At Dr. Finley’s school, I was more fully instructed in those principles by means of the Westminster catechism. I retained them without any affection for them until about the year 1780. I then read for the first time Fletcher’s controversy with the Calvinists, in favor of the universality of the atonement. This prepared my mind to admit the doctrine of universal salvation, which was then preached in our city by the Rev. Mr. Winchester. It embraced and reconciled my ancient Calvinistical and my newly adopted Arminian principles. From that time I have never doubted upon the subject of the salvation of all men. My conviction of the truth of this doctrine was derived from reading the works of Stonehouse, Seigvolk, White, Chauncey and Winchester, and afterwards from an attentive perusal of the Scriptures. I always admitted with each of those authors future punishment, and of long duration.Curiously, one name missing from Rush's list is that of the other most notable Universalist of America's Founding era, John Murray. The article sheds light on why that might be so [it relates to Murray's denial of temporary punishment in the afterlife]:
During the Revolutionary Era and Early Republic, the two leading universalists in America were Winchester and John Murray; the latter was a onetime friend of George Whitefield who eventually came to embrace the universalist views of a Welsh minister named James Relly. Both Relly and Murray had been pro-revival Calvinists prior to their conversion to universalist sentiments. In 1770, Murray relocated to America and spent the next forty-five years promoting the universalist cause from Virginia to New England. Murray met Winchester shortly after First Baptist Church of Philadelphia split over Winchester’s views. The two men became friendly acquaintances, and on August 5, 1785 Murray and Winchester founded a Universalist Society in Oxford, Massachusetts. ...
Though the two men were co-laborers for the universalist cause in the mid-1780s, they represented two distinct versions of universal restoration.42 Following Relly, Murray argued for what might be called a Calvinistic version of universalism that affirmed unconditional election and effectual atonement, but applied them to all of humanity. Murray argued that all people are presently reconciled with Christ, even if they do not know it, and are thus ushered into Christ’s presence upon their death. For Murray, conversion was about awakening to the reality that you are already saved; Christians are those who simply live in light of that reality.43 Murray denied that there would be any punishment for sin in the afterlife, believing that sin is punished temporally in the present life; this emphasis on temporal punishment marked a key difference between Murray and Winchester.
Winchester advocated a different understanding of universal restoration. James Leo Garrett argues Winchester built his cases for universalism around three key ideas: God’s love is his central attribute, Christ’s atonement is general in its provision, and salvation is inclusive of all people.45 Unlike Murray, Winchester argued for the necessity of post- mortem punishment as a means to reform unrepentant sinners and reconcile them to God. Eventually, all people would be purged of their sin and be saved. For Winchester, conversion was about resting in the saving work of Christ in this life and avoiding God’s just punishment of sinners in the next life.46 Though a universalist, Elhanan Winchester was in every other respect a mainstream evangelical.I think that Winchester's view of "future punishment, and of long duration" probably predominated among then Universalists. However, one still can't discount Murray's influence during the American Founding. In 1775, George Washington defended Murray as a chaplain during the revolutionary war when the "religiously correct" sought to disqualify Murray for the position because of his universalism.

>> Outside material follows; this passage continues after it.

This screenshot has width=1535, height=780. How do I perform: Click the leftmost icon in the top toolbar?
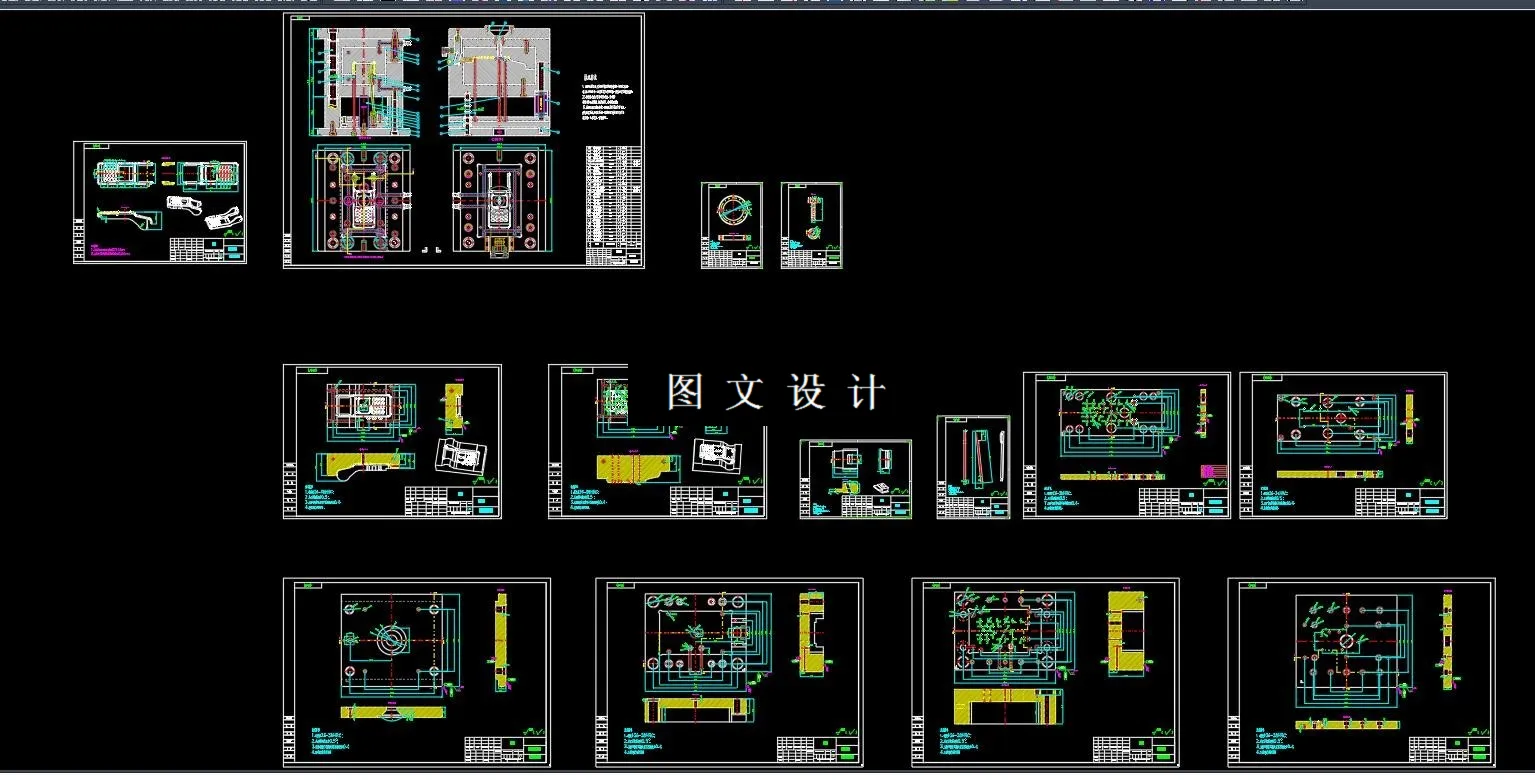click(x=8, y=4)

Later, in 1790, responding to a letter co-written by Murray, Washington gave his props to the Convention of the Universal Church. Though I don't think this group privileged Murray's view of the afterlife over Winchester's (Winchester also, apparently played a leadership role in that group).
[The notes to Washington's letter to the Convention also interestingly detail George and Martha's social relationship with the Murrays.]
Still, one thing about Murray's view reported above, to me, sticks out as striking a very important note that resonates with classical and Christian thought of yesterday and today: "believing that sin is punished temporally in the present life[.]"
Of that era, most Unitarans, Universalists, Deists and so on, along with Jews, orthodox Christians and Muslims believed in at the very least the doctrine of an overriding Providence and future state of rewards and punishments. While Murray's view is consistent with Providence and a future state of rewards, what about the punishment part? Yes, there is punishment for sin, or for the more philosophically minded, violation of the natural law. But to Murray, it's more of a present punishment than a future one.
This is Aristotle's notion of Eudaimonia, that there is, as George Washington put it in his First Inaugural "an indissoluble union between virtue and happiness." Perhaps this explains why Washington could venerate Murray's theology.